Nearly four-and-a-half million students have taken these lessons against prejudice: human rights; the Holocaust and genocide; residential schools; antisemitism; racism; homophobia; sexism and sexual harassment; even cyber-bullying, among others.
As Chatterley puts it, “I am impressed by the broad and inclusive nature of the program and its obvious goal of combating hatred and harassment across the board by using a direct grassroots approach.” Further, she says, “As a scholar and educator, I know that the only way we can uproot hatred and antisemitism in our society is through education. What makes FAST unique is that this effort is led by a coalition of non-Jewish leaders.”
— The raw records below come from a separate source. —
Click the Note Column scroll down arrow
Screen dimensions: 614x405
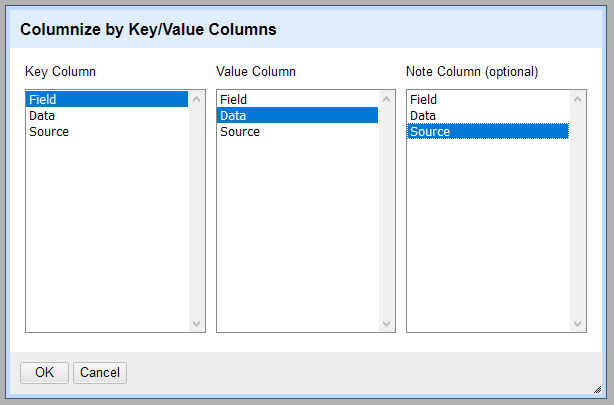tap(577, 324)
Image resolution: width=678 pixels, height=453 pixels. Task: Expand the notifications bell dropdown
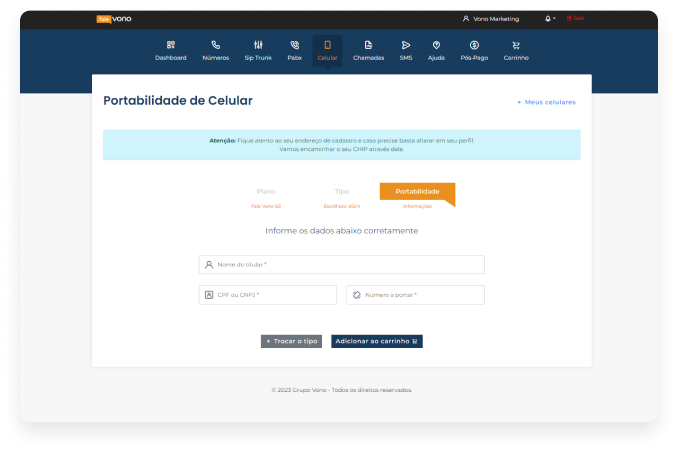(x=549, y=18)
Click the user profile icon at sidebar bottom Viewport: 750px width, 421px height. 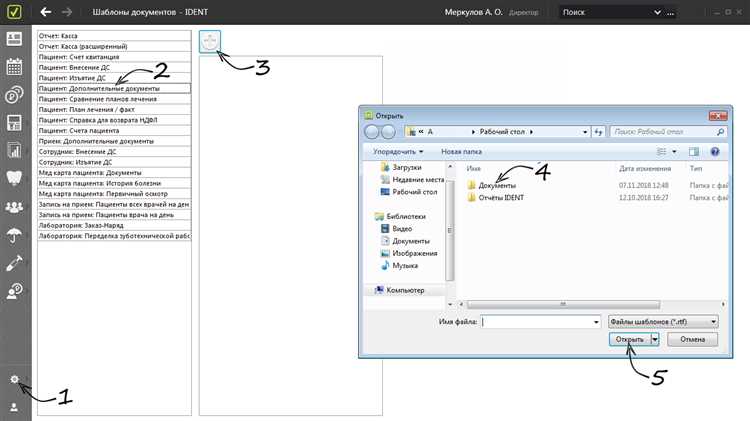pyautogui.click(x=15, y=407)
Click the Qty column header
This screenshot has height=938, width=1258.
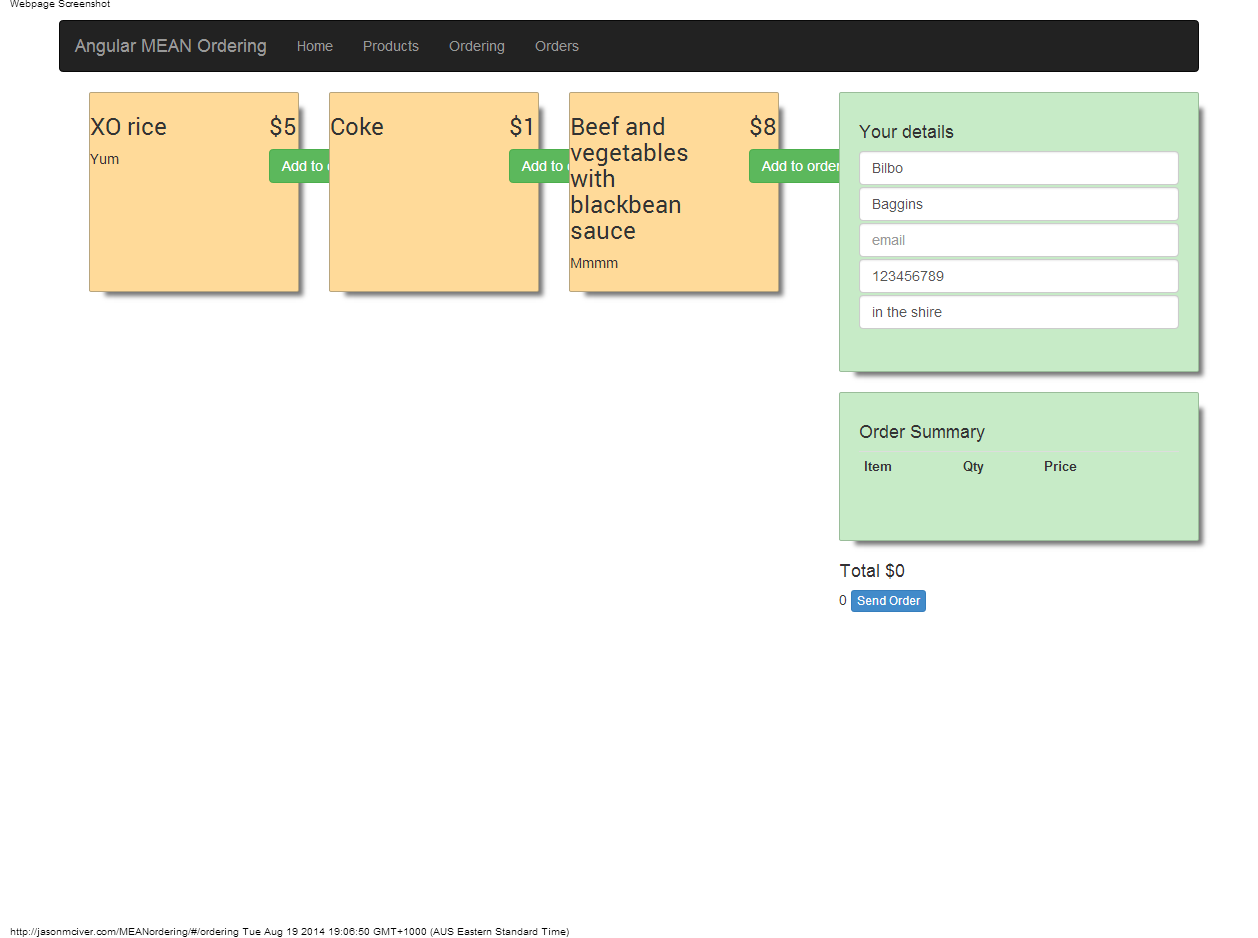click(x=973, y=467)
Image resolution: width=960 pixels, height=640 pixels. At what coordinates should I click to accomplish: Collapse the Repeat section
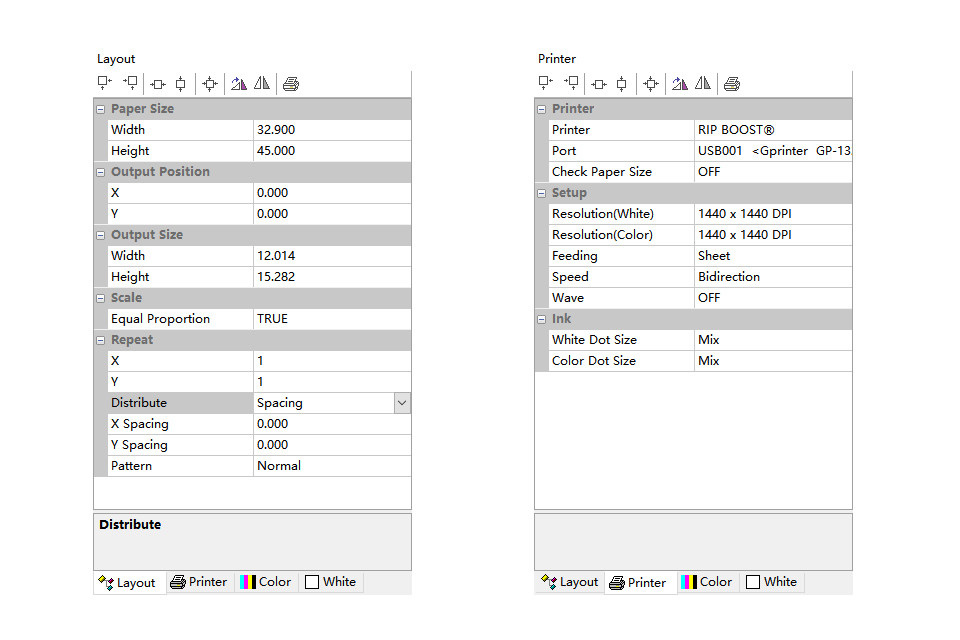coord(100,340)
From intense study of antisemitism and all its ramifications, her career has taken Chatterley to the point where she will be concerned with attempts to root the malady out of the general population. I asked Chatterley about antisemitism in Canada, both past and present. “Jews were disliked as foreigners for their religion and their inability to accept Christianity... and were treated with hostility as economic competitors. The discrimination and exclusion faced by Canadian Jews, until recently, follow from these two primary conflicts, religious and economic... yet... Canada is one of the better places for Jews to live in diaspora today.
Canadian Jews are free from any and all discrimination and enjoy the same rights and freedoms as other Canadians.” That said, “Canada has a very high number of antisemitic incidents per capita compared to the United States... and a high number compared to the UK and Germany. The main difference between Canada and other Western societies is that while it has the highest per capita number of incidents, Canada has the lowest number of violent attacks. The steady increase in incidents has been in harassment, most of it online….the internet, social media... ubiquitous use of cell phones.” What better place to start! May the partnering of these two elements, CISA’s thrust and FAST’s free learning tools, bear fruit – in Canada and beyond.
Regarding her visit to Israel with the prime minister’s delegation in January 2014, Chatterley told me, “It was a fabulous experience. We stayed in Jerusalem and I was able to visit Yad Vashem, the Israel Museum, the Old City and the Knesset in session. The most important part of the visit for me personally was the time I spent in the Church of the Holy Sepulcher. It is a very powerful place.”